■ AIM OF THE EXERCISE:
Start to finish, write out the entries exactly, leaving the pictures aside.

■ INFORMATION:
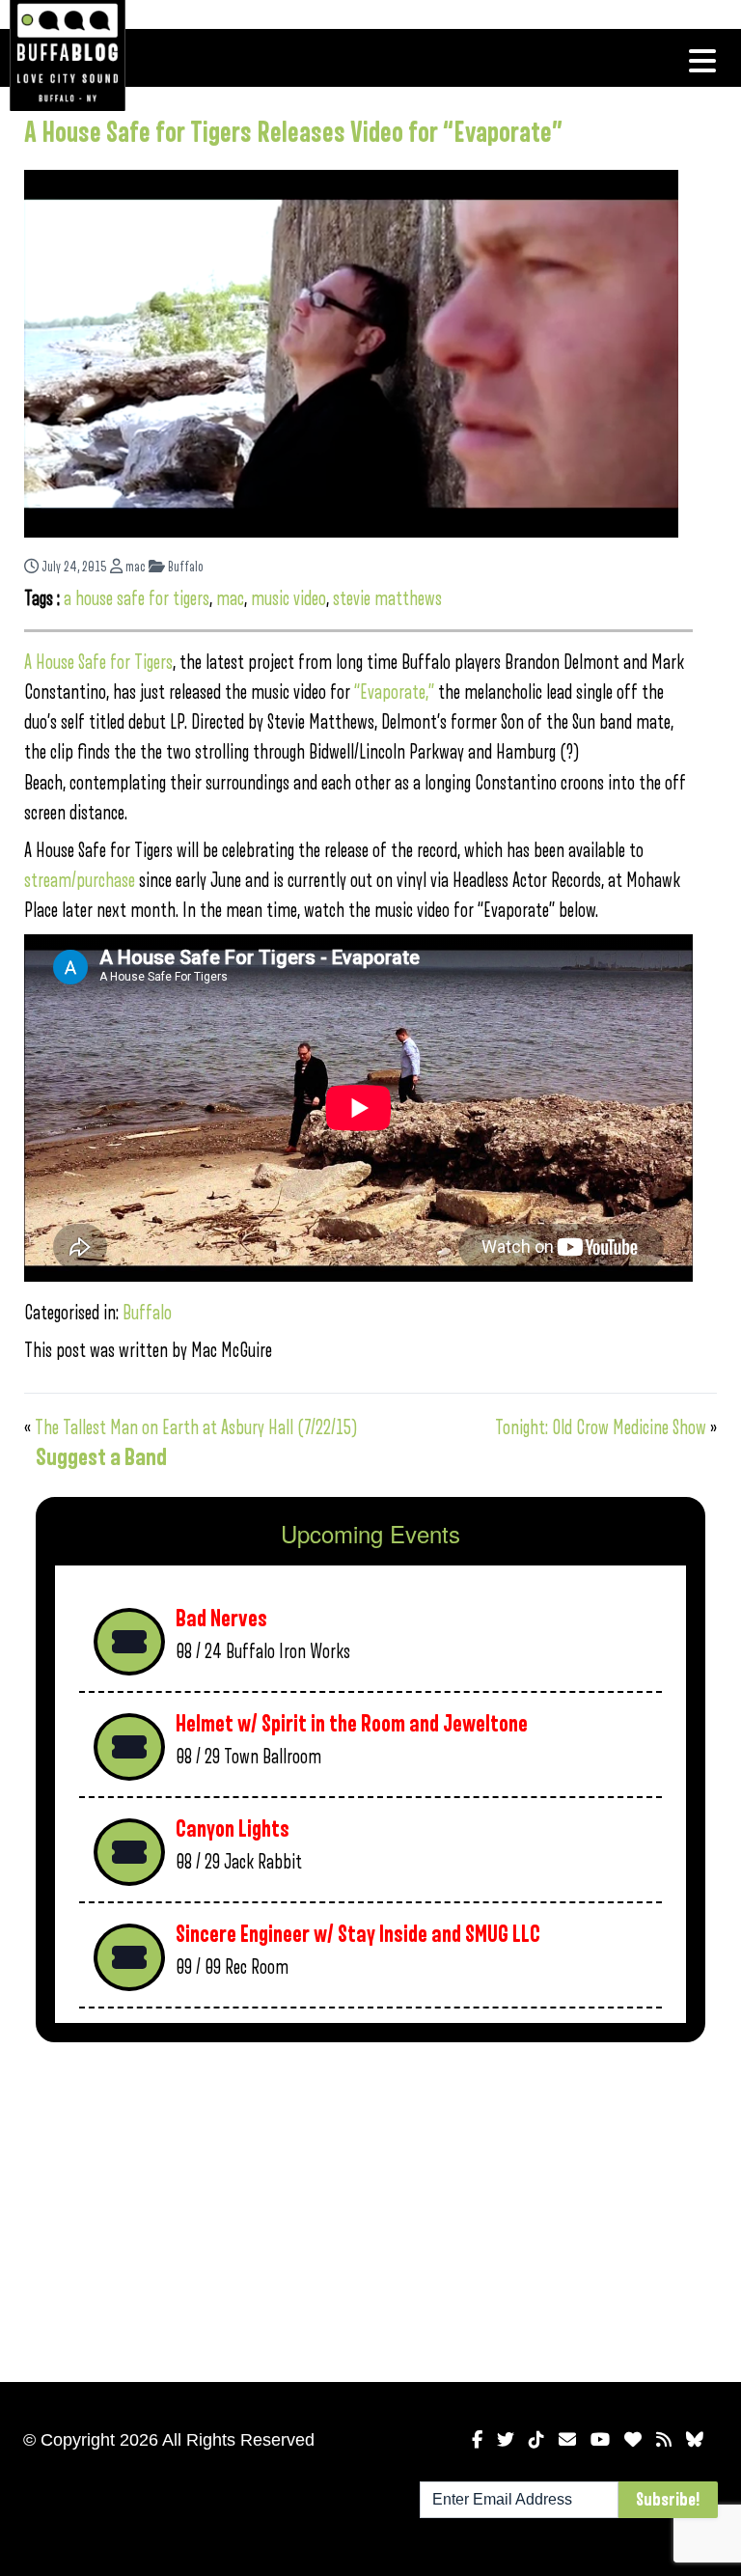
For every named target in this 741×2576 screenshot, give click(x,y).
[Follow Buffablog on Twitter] (505, 2440)
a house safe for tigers (136, 599)
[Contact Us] (567, 2440)
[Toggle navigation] (702, 61)
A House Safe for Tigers (98, 662)
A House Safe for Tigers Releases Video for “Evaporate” (293, 133)
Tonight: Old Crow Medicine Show (600, 1428)
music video (288, 599)
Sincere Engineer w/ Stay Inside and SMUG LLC (358, 1935)
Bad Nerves (221, 1619)
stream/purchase (79, 881)
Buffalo (184, 567)
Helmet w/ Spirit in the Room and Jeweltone (352, 1724)
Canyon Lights (232, 1829)
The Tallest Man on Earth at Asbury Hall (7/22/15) (196, 1428)
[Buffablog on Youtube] (600, 2440)
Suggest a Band (101, 1457)
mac (134, 567)
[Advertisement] (370, 2208)
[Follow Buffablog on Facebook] (477, 2440)
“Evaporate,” (394, 692)
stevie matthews (387, 599)
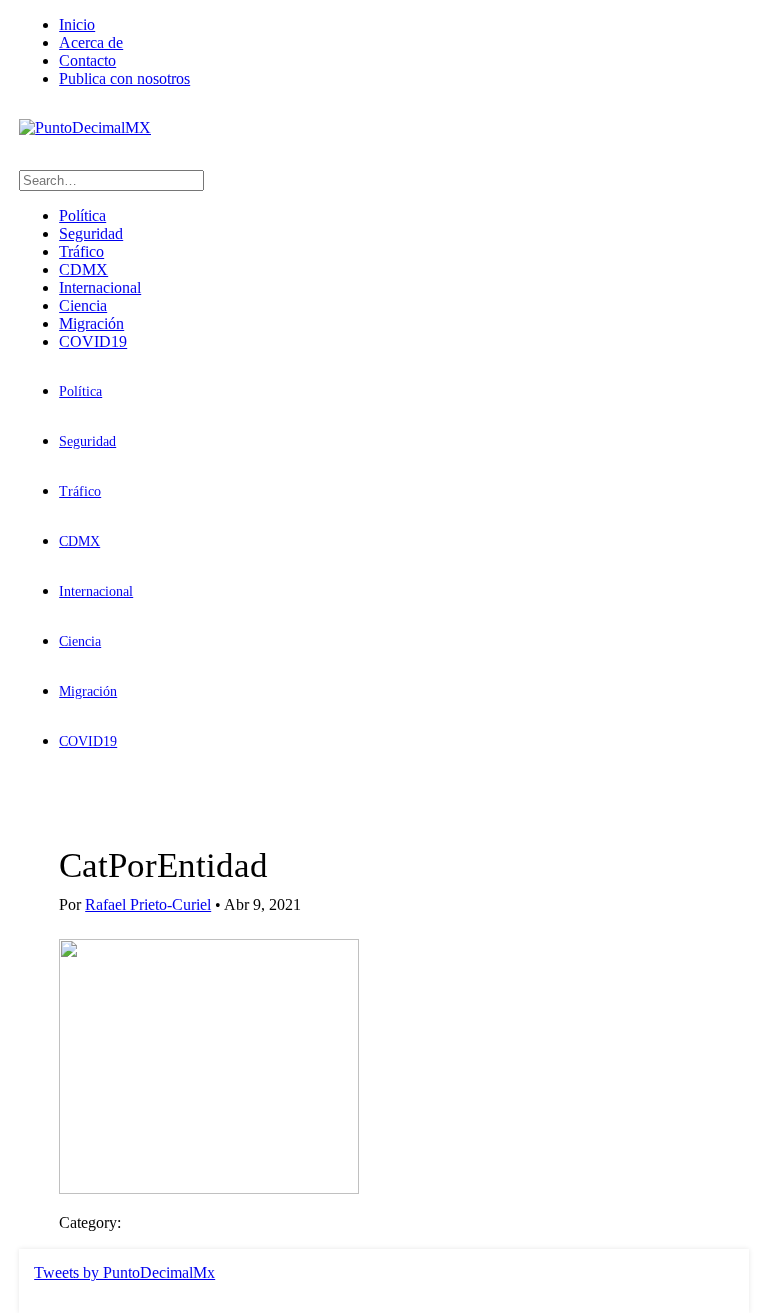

■ ANSWER SECTION:
For every named target in this 741×2576 screenshot, give click(x,y).
[Follow Buffablog on Twitter] (505, 2440)
a house safe for tigers (136, 599)
[Contact Us] (567, 2440)
[Toggle navigation] (702, 61)
A House Safe for Tigers (98, 662)
A House Safe for Tigers Releases Video for “Evaporate” (293, 133)
Tonight: Old Crow Medicine Show (600, 1428)
music video (288, 599)
Sincere Engineer w/ Stay Inside and SMUG LLC (358, 1935)
Bad Nerves (221, 1619)
stream/purchase (79, 881)
Buffalo (184, 567)
Helmet w/ Spirit in the Room and Jeweltone (352, 1724)
Canyon Lights (232, 1829)
The Tallest Man on Earth at Asbury Hall (7/22/15) (196, 1428)
[Buffablog on Youtube] (600, 2440)
Suggest a Band (101, 1457)
mac (134, 567)
[Advertisement] (370, 2208)
[Follow Buffablog on Facebook] (477, 2440)
“Evaporate,” (394, 692)
stevie matthews (387, 599)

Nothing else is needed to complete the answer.